#### [Task]
Give again, unaltered, the lines of the listing below that run from the line having "Task: Select the high priority red flag" through the line having "Select the ens160".

START Dataset extract

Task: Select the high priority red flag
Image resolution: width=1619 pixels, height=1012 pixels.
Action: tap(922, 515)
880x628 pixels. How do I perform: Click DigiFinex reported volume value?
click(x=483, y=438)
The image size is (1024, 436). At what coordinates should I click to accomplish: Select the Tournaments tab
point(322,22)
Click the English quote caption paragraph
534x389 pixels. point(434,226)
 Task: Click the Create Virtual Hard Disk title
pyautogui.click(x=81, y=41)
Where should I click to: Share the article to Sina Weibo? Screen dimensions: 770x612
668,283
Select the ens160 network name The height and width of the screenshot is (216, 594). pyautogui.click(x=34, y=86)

END Dataset extract
START Dataset extract

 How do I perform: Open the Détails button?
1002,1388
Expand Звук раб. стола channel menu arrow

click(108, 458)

END Dataset extract
START Dataset extract

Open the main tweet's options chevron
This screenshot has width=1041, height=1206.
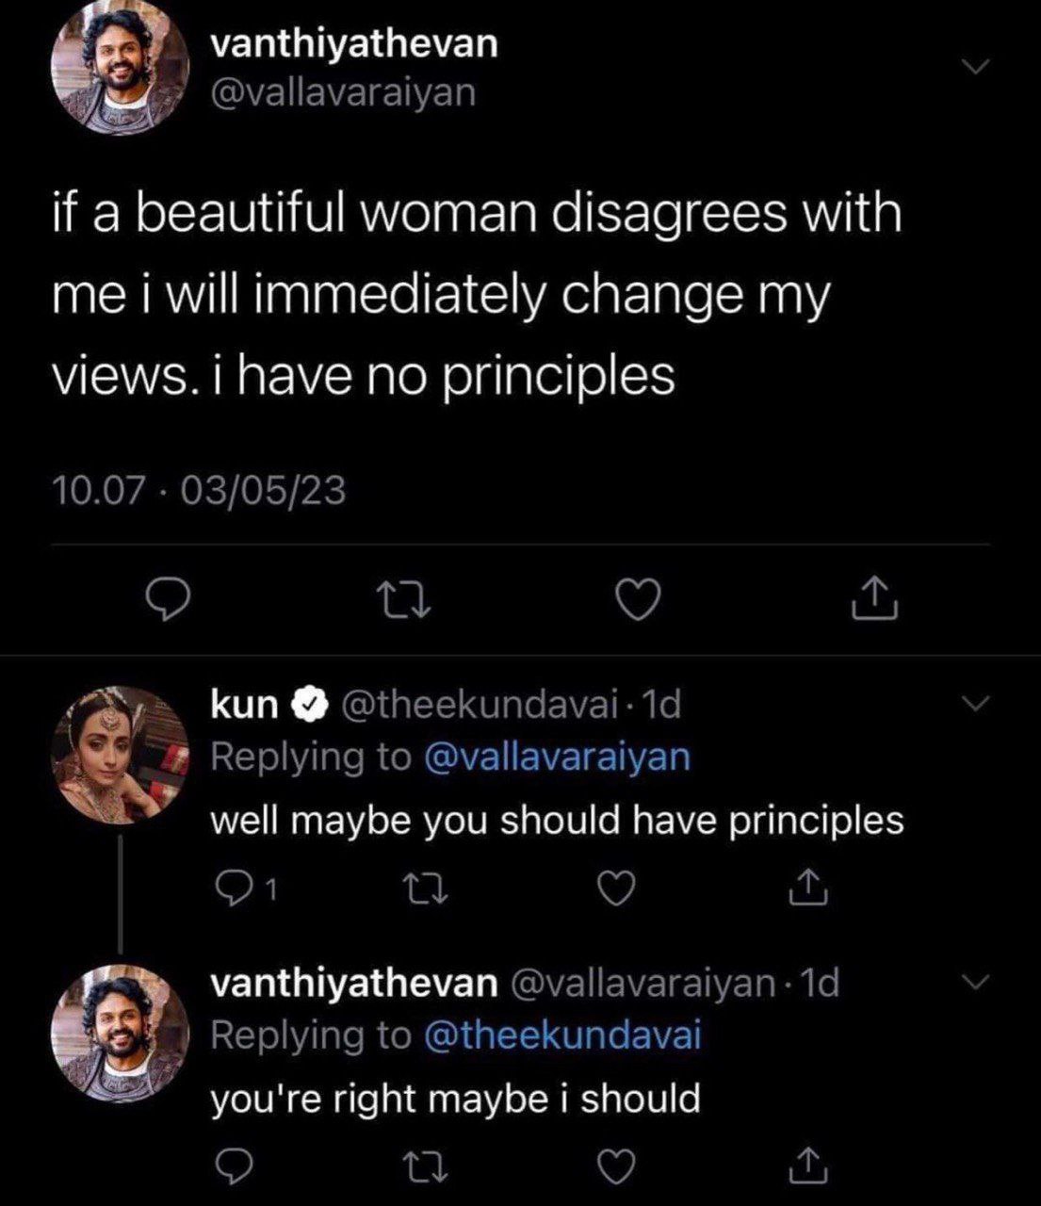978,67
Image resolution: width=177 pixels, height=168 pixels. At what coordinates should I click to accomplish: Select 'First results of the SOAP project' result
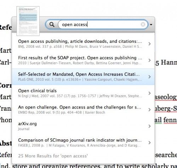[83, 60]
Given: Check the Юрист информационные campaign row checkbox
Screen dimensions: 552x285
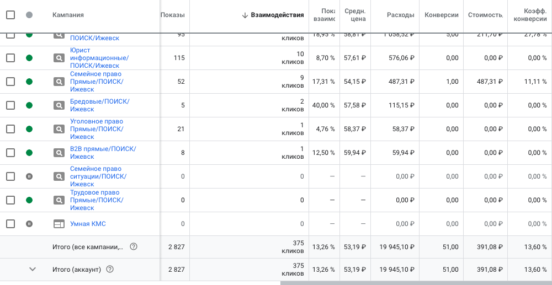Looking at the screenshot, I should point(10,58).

END Dataset extract

#### [Task answer]
Task: Select the high priority red flag
Image resolution: width=1619 pixels, height=1012 pixels.
Action: tap(922, 515)
880x628 pixels. How do I perform: Click DigiFinex reported volume value?
click(x=483, y=438)
The image size is (1024, 436). At what coordinates should I click to accomplish: Select the Tournaments tab
point(322,22)
Click the English quote caption paragraph
534x389 pixels. point(434,226)
 Task: Click the Create Virtual Hard Disk title
pyautogui.click(x=81, y=41)
Where should I click to: Share the article to Sina Weibo? Screen dimensions: 770x612
668,283
Select the ens160 network name The height and width of the screenshot is (216, 594). pyautogui.click(x=34, y=86)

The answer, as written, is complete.